At the same time, other campaign promises to fully withdraw American troops from Iraq and Afghanistan now seem out of grasp. So officials are moving with greater urgency to act on one of the last items on his foreign policy agenda that could be achievable by the end of 2016. The prison houses alleged members of terrorist organizations captured by the U.S. overseas.
Difficulties finding a place to relocate detainees forced the president to abandon his original timeline. The majority of Guantanamo prisoners have been there for over a decade, dozens without being charged.
But continued opposition from Congress to closing the prison and moving the prisoners, plus a bureaucratic system that draws out the process for transferring prisoners from Guantanamo, makes final closure of the facility by January 2017 far from certain.

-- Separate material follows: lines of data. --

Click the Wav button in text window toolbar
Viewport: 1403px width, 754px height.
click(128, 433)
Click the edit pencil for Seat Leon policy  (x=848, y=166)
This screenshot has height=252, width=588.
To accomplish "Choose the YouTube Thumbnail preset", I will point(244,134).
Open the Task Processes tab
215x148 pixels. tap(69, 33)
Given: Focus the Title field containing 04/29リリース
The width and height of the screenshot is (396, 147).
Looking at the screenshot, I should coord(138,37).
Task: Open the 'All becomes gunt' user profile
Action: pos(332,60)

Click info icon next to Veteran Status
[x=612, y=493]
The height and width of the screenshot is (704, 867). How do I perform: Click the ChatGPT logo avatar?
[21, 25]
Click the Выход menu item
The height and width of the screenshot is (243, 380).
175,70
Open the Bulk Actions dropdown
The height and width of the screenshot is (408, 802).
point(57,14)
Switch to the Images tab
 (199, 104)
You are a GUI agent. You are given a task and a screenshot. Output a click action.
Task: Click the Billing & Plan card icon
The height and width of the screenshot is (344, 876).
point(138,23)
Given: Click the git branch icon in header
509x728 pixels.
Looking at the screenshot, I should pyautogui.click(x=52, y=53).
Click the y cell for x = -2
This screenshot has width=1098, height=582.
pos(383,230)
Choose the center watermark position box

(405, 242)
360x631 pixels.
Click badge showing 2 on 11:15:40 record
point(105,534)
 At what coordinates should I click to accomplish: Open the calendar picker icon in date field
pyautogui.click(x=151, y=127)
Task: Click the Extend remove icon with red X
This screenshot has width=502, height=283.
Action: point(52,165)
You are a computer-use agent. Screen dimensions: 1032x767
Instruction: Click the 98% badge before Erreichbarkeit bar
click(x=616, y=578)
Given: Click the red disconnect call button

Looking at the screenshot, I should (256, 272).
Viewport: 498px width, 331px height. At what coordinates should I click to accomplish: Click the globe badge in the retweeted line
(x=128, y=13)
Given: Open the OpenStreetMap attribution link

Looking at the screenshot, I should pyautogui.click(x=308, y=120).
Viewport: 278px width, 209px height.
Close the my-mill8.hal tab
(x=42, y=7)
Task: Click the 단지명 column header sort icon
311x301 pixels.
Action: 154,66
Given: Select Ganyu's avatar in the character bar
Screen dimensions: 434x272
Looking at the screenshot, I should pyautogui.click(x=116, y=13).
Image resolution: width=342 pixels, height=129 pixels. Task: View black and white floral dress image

Over the summer, the Obama administration said it was finalizing a closure plan for submission to Congress, but months later it has not yet sent the final draft to lawmakers.
Military experts are still conducting site surveys of locations inside the United States where detainees could potentially be relocated. The sites include the military prison in Leavenworth, Kansas; the Naval Consolidated Brig in Charleston, South Carolina; and the federal Supermax prison in Florence, Colorado.
The White House said this week that it is awaiting information from those surveys to include in its plan to lawmakers.
Officials said the plan will call for speeding up transfers of roughly half of Guantanamo's population to their home countries or to other willing states. It will also include new security protocols to ensure detainees are kept from returning to terrorist activities once outside U.S. control.
Detainees that have been judged too dangerous for outside transfer -- with potential host countries refusing to take the risk of holding them -- would be moved to prisons inside the United States, either to be detained or brought to trial.
But that would require Congress to change a law banning any Guantanamo transfers into the U.S. -- an unlikely proposition, given that Republican lawmakers sought to impose even tougher restrictions on detainee transfers in the defense authorization measure that Obama vetoed on Thursday.
Many Republicans oppose closing Guantanamo because they think it's an important tool for America in its fight against terrorists and because of concerns about the danger of putting convicted foreign terrorists in American jails.
"This legislation specifically impedes our ability to close Guantanamo in a way I have repeatedly argued is counterproductive to our efforts to defeat terrorism around the world," Obama said during a rare public veto ceremony.
"Guantanamo is one of the premier mechanisms for jihadists to recruit," he said. "It's time for us to close it. It is outdated, it is expensive, it has been there for years, and we can do better in terms of keeping our people safe while ensuring we are consistent with our values."
Human rights groups have long criticized the U.S. military for a slew alleged abuses at the facility, including the practice of extended interrogations, sensory deprivation and forced shaving.
Detainees have protested the treatment and prolonged imprisonment with hunger strikes, which have resulted in forced feedings -- another practice condemned by human rights groups as well as the American Medical Association.
At least seven detainees have died in the prison.
A top U.S. military commander, however, defended their treatment Thursday.
"They are very, very well treated and always have been," SOUTHCOM Commander Gen. John Kelly told CNN en Espanol. "And most of the reporting on Guantanamo in terms of the treatment of the detainees over the years has been at best misinformed."